The Friends of National Libraries, a British charity, announced on Monday that they had purchased the 15-page book, which contains 10 poems that have never been published.
The group said it would donate the manuscript to the Bront Parsonage Museum in the former home of the Bront family.
News late last month that the manuscript would be offered for sale caught the attention of Bront fans. The existence of the manuscript, titled A Book of Rhymes, was well known to Bront’s students and her sisters, but its whereabouts were unknown.
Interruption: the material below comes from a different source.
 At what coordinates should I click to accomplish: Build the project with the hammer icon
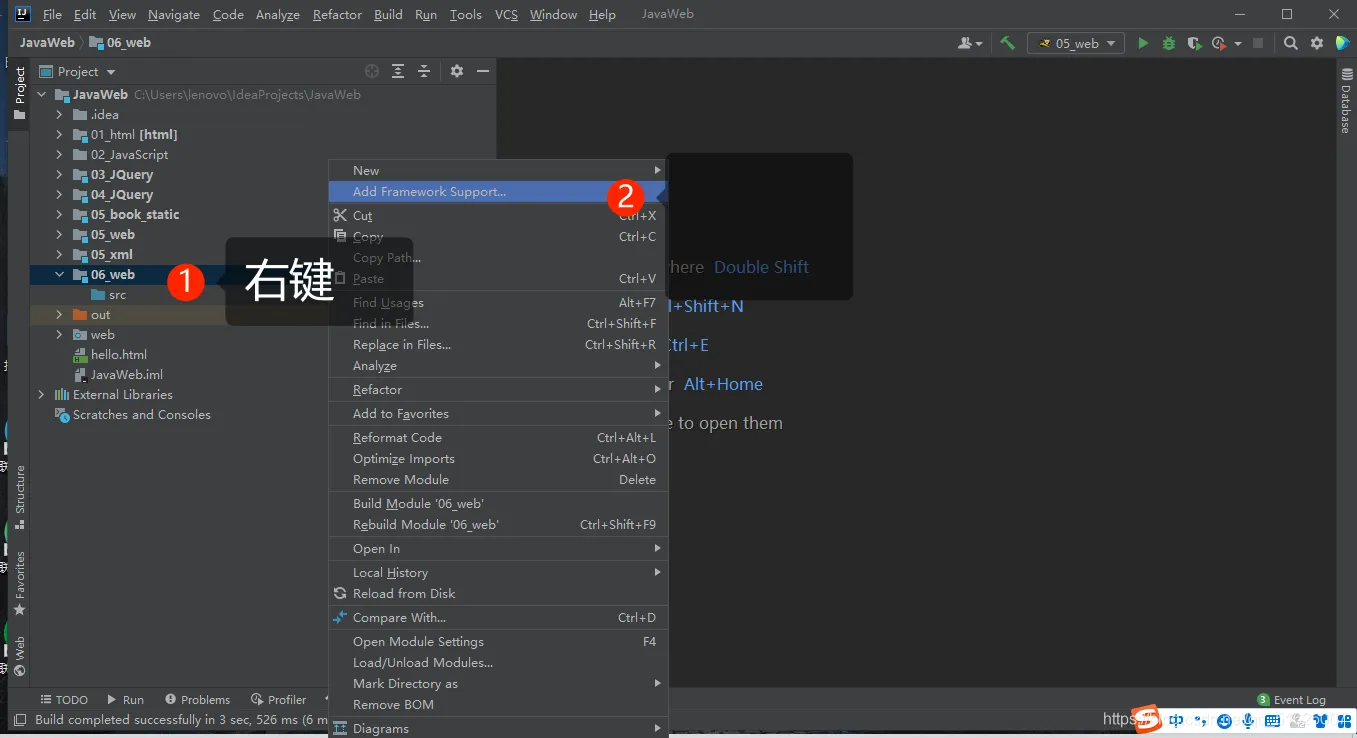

Friday, Barronsreported that the manuscript sold for an asking price of $1.25 million. The manuscript sold Thursday shortly after the opening bell of the New York antiquarian book fair, according to Henry Wessells of James Cummins Bookseller, who offered the book for sale on behalf of a private owner, who has not been identified.
The manuscript is one of 17 small books made by Charlotte Bront as a child that will eventually go on display at the Bront Parsonage Museum in the village of Haworth, West Yorkshire. It is the last of the small books known to have been in private hands.
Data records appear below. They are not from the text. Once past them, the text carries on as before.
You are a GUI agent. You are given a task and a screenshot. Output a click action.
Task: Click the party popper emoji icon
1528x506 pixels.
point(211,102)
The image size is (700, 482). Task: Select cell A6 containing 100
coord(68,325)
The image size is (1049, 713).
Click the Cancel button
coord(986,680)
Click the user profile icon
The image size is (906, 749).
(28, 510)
It’s always touching when an item belonging to the Bront family is brought home and that last little book returning to where it was written when it was thought lost is very special to us, said Ann Dinnsdale, the museum’s senior curator, in a statement. Museum visitors love to see these little books and we know how inspiring they are to many.
The manuscript will also be digitized, making the poems available to the public for the first time since they were written.
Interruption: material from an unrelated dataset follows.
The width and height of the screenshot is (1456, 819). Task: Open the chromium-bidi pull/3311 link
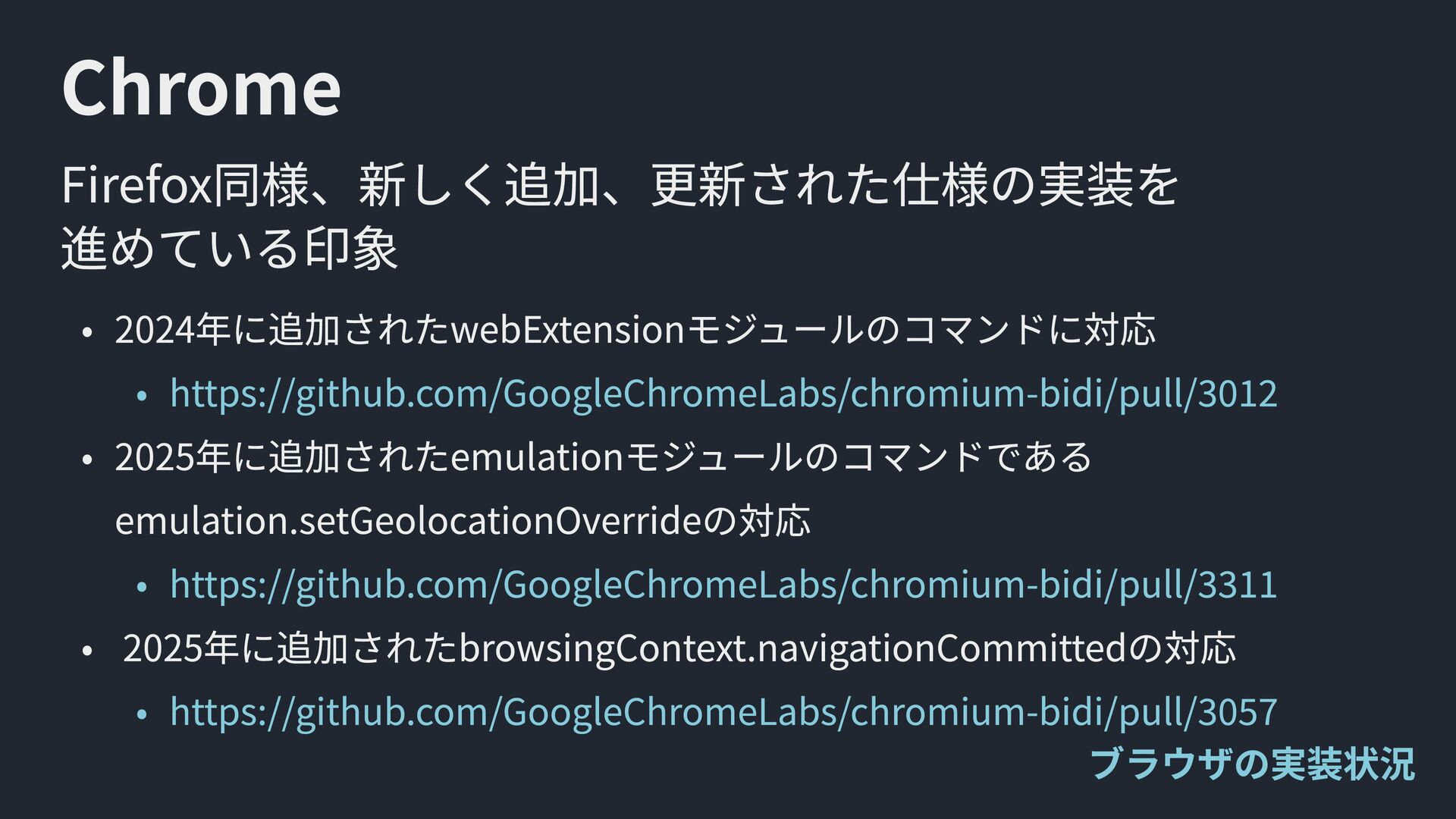pyautogui.click(x=723, y=585)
The manuscript is dated 1829, when Bront was 13 years old. His best-known novel, Jane Eyre, was published in 1847. Bront and his siblings, sisters Anne and Emily, and brother Branwell, were prolific writers; the worlds they created as children have fascinated scholars, though parts of the writings have been lost.
If you could see how small it is, you’d wonder if it survived, Wessells, the bookseller, said of the manuscript on Friday. When I first saw it and held it in my hands, it was as if it could easily have been thrown in the trash anytime in the past hundred years, and it survived.
Wessells would not disclose the identity of the previous owner, but said the manuscript had been in America since 1916, when it was last seen at auction.
Saving Charlotte Bront’s little book is a giant win for Britain, Geordie Greig, chairman of the Friends of National Libraries, said in a statement. Returning this literary treasure to the Bronte Parsonage where it was written is important for scholars and also for students studying one of our greatest women writers.
The charity raised the funds to buy the book in two weeks. The booksellers granted the organization a period of exclusivity to raise the funds. Donors to the effort include the TS Eliot estate.